By Bukiie Smart
Finances play a huge part in our lives. Where we live, what we own and what experiences we enjoy are all influenced by how well we manage money – to say it’s important is an understatement. While earning a good income is a great achievement, if you’re not saving some of it you could be letting yourself down. Here are some practical ways to take control of your financial life.
Build an emergency fund
Before you even think about saving, you should be debt-free. If you’re not sure how to clear a debt there are loads of free resources to help, otherwise, simply pay off as much as you can each month until you’re in the clear.
Once your debt is out of the way you can think about building an emergency fund. You may need to rethink some big purchases to do this, but the peace of mind that comes from being financially prepared should be well worth it.
To establish an emergency fund, do the following:
Set your goal: A good rule of thumb is to aim for at least three months’ worth of income. It may seem daunting but remember it’s a long-term goal – start small and build it up over time.
Decide how much you can afford to save: As this will be different to your other monthly savings or/and investments, make sure it’s realistic and works for your current lifestyle. It doesn’t have to be a huge sum – it can be as little or as much as you can afford. After all, everybody starts somewhere.
Put it in a separate account: “Out of sight, out of mind” is my motto for emergency savings.
Not seeing it means you won’t be tempted to dip in for non-emergencies. You could even try putting it into a different bank. Of course, your money must be easy to access when needed – but you don’t want to look at it every day. How about creating a standing order for your savings? That way the money will go from your current account to that account after payday. Simple.
Move any extras into there: At the end of the month, transfer any leftover money you have to your emergency fund. Be it an extra £20 or £100 – it all adds up.

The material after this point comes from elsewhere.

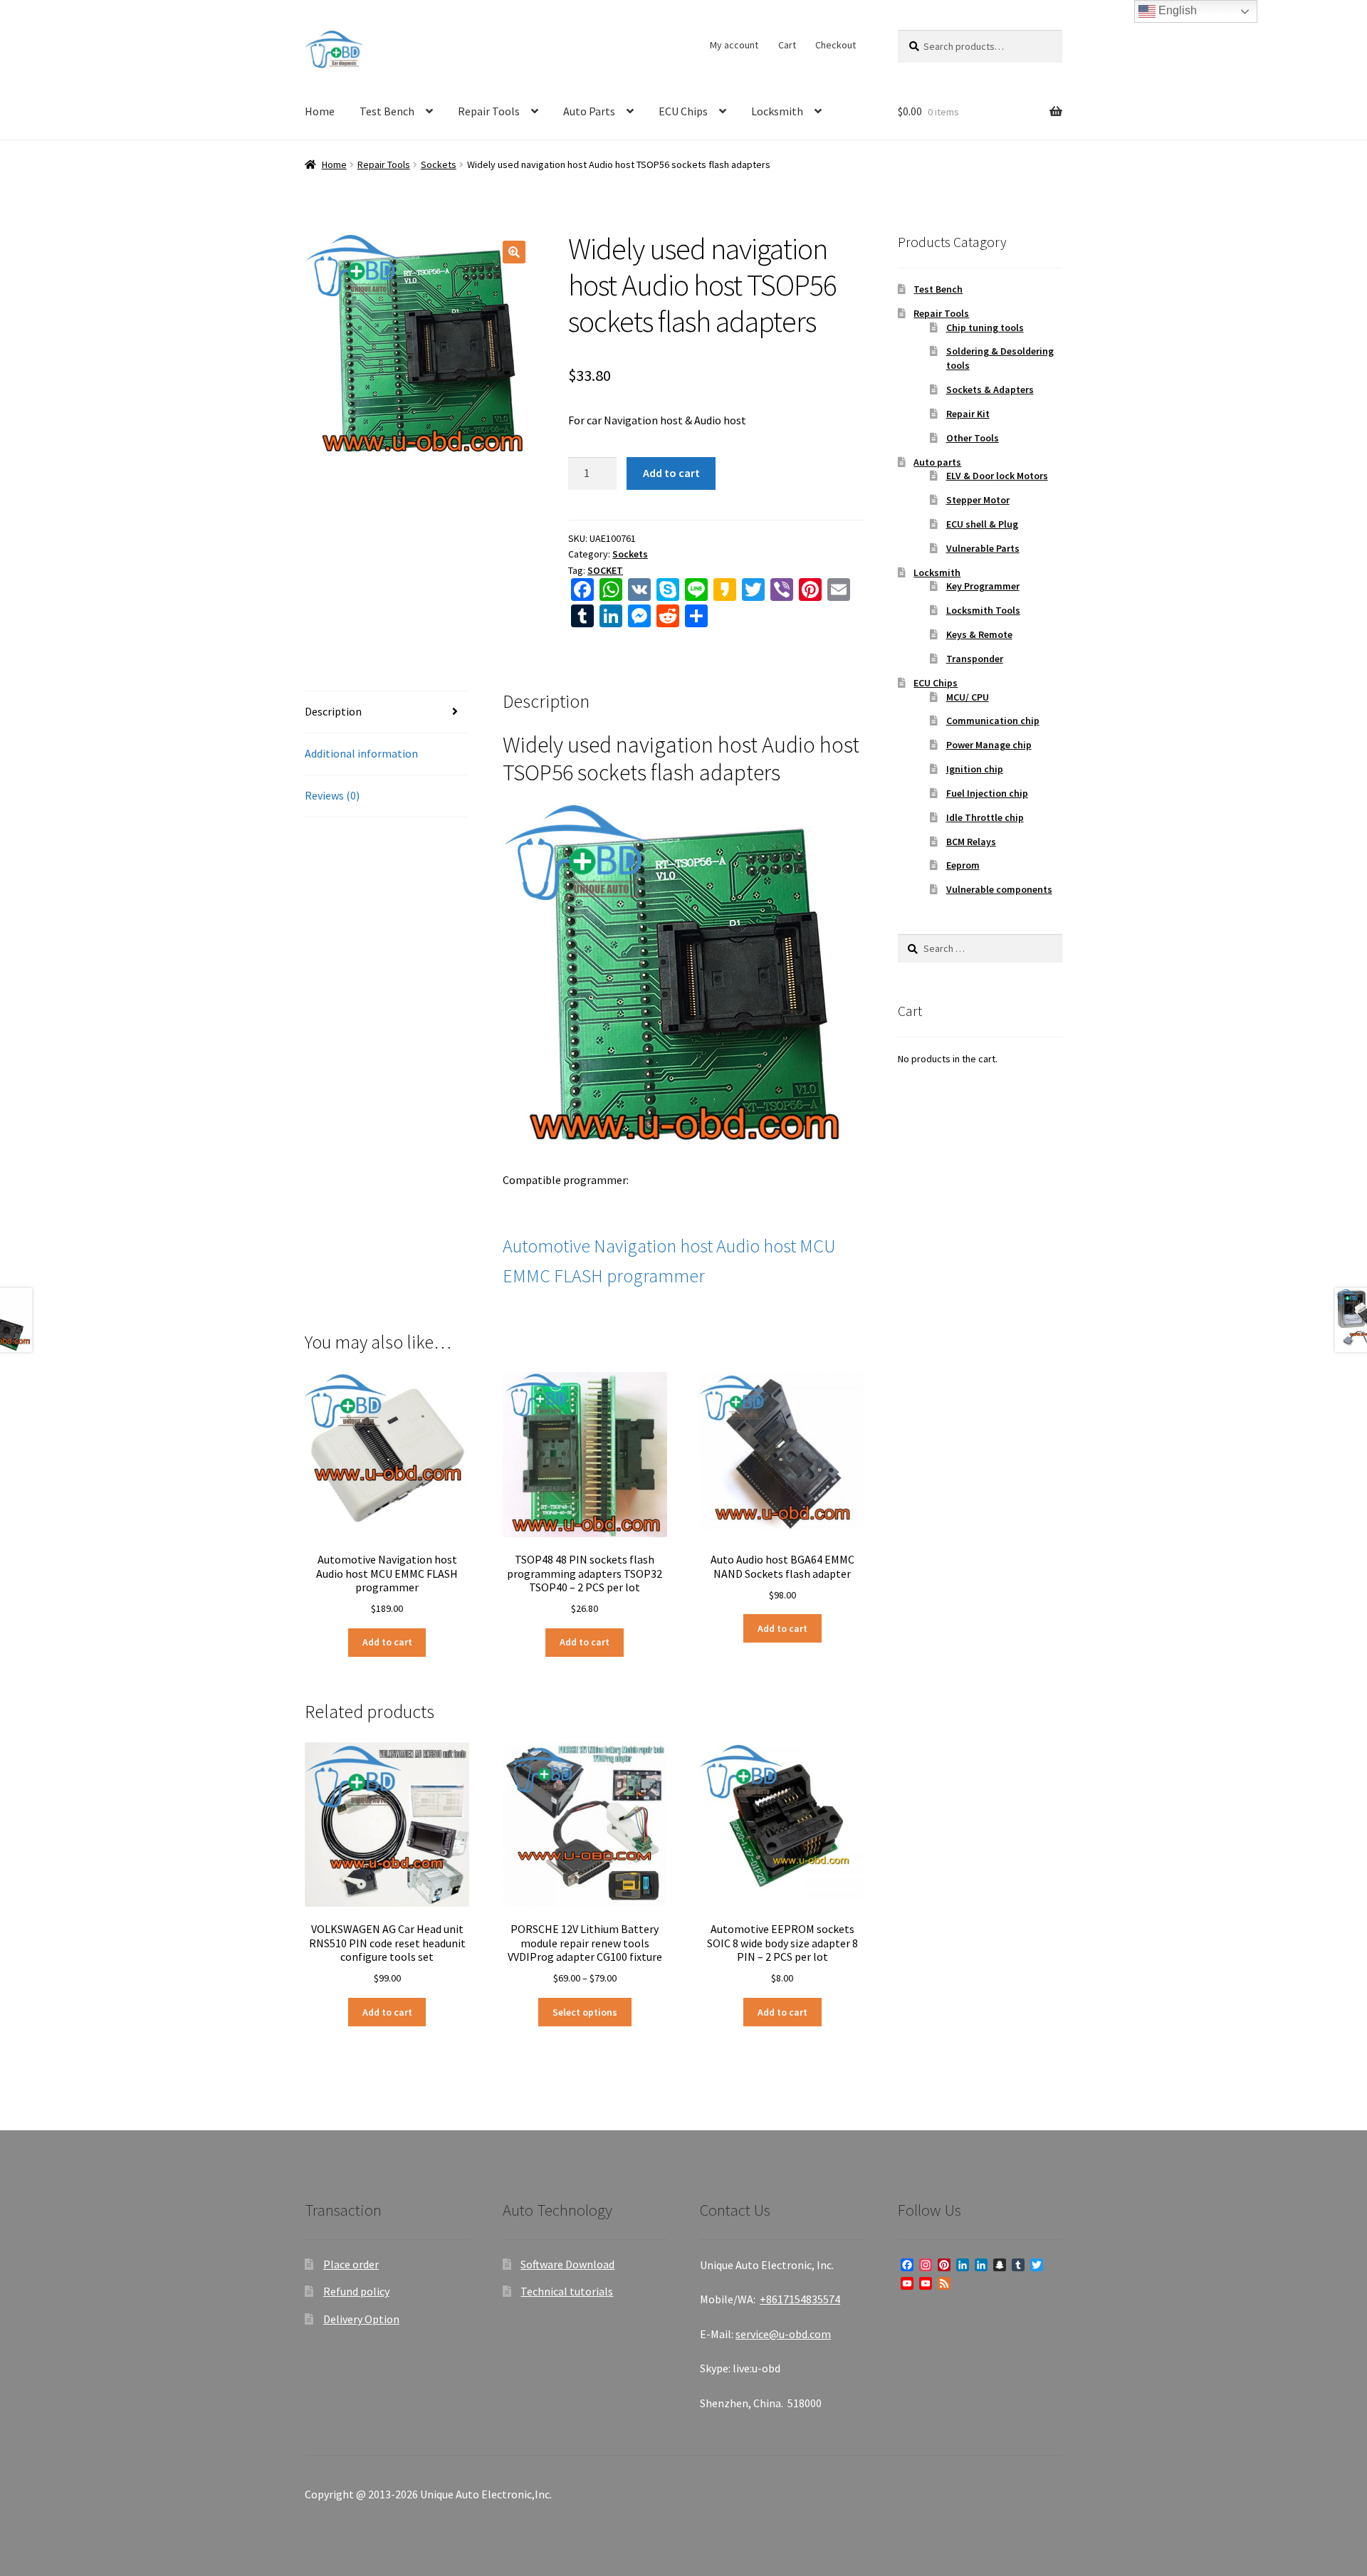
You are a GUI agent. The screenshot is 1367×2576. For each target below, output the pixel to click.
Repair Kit (968, 413)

Increase your earning potential
You don’t need a ton of new skills or experience – simply make the most of what you already know.
Start by figuring out what skills you have that you can use to make money. Then look at ways to sell your skills to either businesses who may need them, or consumers who may appreciate them.
Let’s say you have experience in social media/content creating. You could become a digital content creator or social media manager for a small brand. They may want to pay you to help them with their social media for a few hours each week.
And if you need to develop new skills or want to build on what you already know, look out for free training courses online. Think about how to make the most of your talents, get creative and go find your customers.
Last but certainly not least, budget
A budget is a financial plan of where you want your money to go. To take control of your financial life, you need to create and stick to one.
Scary and restrictive? It’s not. Instead, think of it as freeing – it allows you to plan your money around your lifestyle and be more organised.
For example, if you say “I earn £2,000 each month. Of that, 40% is going towards my monthly rent and bills, 10% is going to long-term savings, 10% of that will go to my emergency fund, 20% is for socialising (in other words, the fun fund), and so on”. This allows you to make better financial decisions as you have an idea of where your money goes.
Overall, you just need a financial plan and strategy that’s built around your lifestyle and goals. Whatever your financial situation, you can come out of it or make it better by planning, seeking help from people on the same path (like the @savespendinvest community) and sticking to a good budget.
These three steps will help you take control of your money and hit some financial goals too. But don’t do it alone – share it with a friend or loved one and keep that motivation going.